Cardiovascular response to auditory stimulation. A + B: percentage change in IHR during stimulation window for UP, DOWN, IS1_High, and SHAM stimulation (A), or ENVELOPE, BINAURAL BEATS, and SHAM (B) compared to the mean of the closest SHAM window, if the closest window was within 5 min. IHR is presented as mean ± standard error of the mean. (C) Heart rate (variability) features for stimulation windows for the conditions UP, DOWN, ISI1High, ENVELOPE, BINAURAL BEATS, and SHAM stimulation. All data are presented as mean ± standard error of the mean. RRI: interval between two normal heartbeats, RMSSD: root mean square of successive differences between normal heartbeats. SDNN: standard deviation of normal heartbeats. Longest RRI: duration of the longest interval between two consecutive heartbeats in a stimulation window. Shortest RRI: duration of the shortest interval between two consecutive heartbeats in a stimulation window: RRI Diff: difference between the longest and shortest interval within a single stimulation window. Note that the RRI is inversely correlated with heart rate, thus, the longer the RRI, the lower the heart rate. Significance levels of the linear mixed-effects model with the condition as an independent factor and subject as a random factor are shown for each cardiovascular feature in the plot and corrected for multiple comparisons using the Hochberg method. ***p < .001, **p < .01, *p < .05, #0.05 < p < 0.1. Data is shown for n = 23 participants.

Figure 6.

Repeated measures correlations between percentage change for heart rate (variability; HR(V)) features and percentage change of SWA (0.5–2 Hz) in the first 5 s of the stimulation ON window of electrode Fz.

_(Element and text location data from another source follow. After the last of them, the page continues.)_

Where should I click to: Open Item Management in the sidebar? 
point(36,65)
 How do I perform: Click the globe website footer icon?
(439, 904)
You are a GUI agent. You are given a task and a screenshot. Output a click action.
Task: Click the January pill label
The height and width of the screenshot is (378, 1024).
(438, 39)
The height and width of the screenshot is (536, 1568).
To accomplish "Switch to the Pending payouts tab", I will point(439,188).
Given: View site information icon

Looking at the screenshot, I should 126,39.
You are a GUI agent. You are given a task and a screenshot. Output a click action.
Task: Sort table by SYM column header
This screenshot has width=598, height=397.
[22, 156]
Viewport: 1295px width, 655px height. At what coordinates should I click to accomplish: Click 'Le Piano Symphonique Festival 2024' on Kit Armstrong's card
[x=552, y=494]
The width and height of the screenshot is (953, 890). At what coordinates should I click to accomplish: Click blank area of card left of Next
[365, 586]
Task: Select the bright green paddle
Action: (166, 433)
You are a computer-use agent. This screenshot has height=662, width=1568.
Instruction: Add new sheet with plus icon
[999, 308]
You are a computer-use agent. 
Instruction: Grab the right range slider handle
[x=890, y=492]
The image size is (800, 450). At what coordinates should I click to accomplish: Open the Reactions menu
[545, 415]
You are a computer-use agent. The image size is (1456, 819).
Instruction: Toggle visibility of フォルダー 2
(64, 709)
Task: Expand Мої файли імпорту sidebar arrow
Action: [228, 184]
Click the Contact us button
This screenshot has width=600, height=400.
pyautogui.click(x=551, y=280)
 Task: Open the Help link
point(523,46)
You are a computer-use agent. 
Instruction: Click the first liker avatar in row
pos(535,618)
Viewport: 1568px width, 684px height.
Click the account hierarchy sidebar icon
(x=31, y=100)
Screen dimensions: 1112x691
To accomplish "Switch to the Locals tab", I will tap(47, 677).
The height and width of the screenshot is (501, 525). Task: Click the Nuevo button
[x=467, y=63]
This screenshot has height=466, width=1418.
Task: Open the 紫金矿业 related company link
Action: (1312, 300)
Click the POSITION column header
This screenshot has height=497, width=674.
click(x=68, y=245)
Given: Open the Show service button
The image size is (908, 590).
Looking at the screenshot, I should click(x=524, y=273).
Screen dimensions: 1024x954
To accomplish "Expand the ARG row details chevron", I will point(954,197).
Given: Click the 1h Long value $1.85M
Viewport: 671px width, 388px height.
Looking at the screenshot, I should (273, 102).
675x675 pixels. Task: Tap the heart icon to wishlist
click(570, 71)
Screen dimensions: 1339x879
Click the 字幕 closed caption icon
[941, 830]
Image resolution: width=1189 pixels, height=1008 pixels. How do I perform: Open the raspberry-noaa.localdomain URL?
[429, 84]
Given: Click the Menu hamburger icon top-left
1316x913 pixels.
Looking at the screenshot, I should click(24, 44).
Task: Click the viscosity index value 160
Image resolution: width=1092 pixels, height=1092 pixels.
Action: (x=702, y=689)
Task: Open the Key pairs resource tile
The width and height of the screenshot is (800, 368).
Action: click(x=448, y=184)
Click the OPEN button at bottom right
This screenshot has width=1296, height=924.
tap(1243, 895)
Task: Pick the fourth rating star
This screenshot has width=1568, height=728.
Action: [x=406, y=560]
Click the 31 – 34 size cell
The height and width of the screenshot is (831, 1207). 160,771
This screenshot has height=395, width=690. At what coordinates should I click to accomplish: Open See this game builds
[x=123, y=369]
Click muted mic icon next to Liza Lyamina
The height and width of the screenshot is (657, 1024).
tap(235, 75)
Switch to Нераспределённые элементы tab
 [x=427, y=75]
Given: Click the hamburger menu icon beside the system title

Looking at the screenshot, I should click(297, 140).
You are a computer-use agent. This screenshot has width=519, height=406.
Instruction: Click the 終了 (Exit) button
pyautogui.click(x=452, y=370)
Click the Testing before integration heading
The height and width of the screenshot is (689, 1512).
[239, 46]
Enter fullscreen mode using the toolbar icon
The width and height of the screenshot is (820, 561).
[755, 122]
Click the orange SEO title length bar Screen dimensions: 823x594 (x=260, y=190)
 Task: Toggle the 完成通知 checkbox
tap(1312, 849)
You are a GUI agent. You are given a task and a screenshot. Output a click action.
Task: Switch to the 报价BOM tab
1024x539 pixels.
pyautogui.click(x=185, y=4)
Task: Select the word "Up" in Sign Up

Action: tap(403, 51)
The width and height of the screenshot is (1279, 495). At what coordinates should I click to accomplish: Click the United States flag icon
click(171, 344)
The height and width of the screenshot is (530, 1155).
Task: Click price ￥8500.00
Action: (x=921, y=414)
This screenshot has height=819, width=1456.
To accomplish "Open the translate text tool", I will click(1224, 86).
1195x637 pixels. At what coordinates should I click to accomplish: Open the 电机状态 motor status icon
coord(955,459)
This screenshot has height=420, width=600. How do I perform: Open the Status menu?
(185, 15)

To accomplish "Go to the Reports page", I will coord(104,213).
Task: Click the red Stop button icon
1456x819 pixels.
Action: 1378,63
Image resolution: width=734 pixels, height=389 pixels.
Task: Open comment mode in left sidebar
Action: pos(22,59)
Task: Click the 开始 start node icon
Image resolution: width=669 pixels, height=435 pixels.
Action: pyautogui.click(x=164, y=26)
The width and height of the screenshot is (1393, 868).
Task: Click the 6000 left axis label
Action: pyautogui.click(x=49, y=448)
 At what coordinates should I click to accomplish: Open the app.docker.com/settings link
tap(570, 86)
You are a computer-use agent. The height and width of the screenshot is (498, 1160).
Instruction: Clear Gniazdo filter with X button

For every participant (n = 22) and every condition a mean value for each variable was calculated. We excluded one participant because not all conditions had ECG measurements of high enough qualities. Topoplots show r values and significant electrodes (p < .05) are marked with black dots. We corrected the p-values for multiple comparisons using false discovery rate. The repeated measures correlation is plotted for the example electrode F3 (marked with a gray point in the topoplots), and the respective p-values and r_rm values are shown in the plots. (A) Mean difference of consecutive heart beats (RRI). (B) Difference in the root mean square of successive difference of normal heart beats (RMSSD). (C) Differences of the longest RRI. (D) Difference in the standard deviation of differences between normal heartbeats (SDNN). (E) Percentage of difference of the shortest RRI.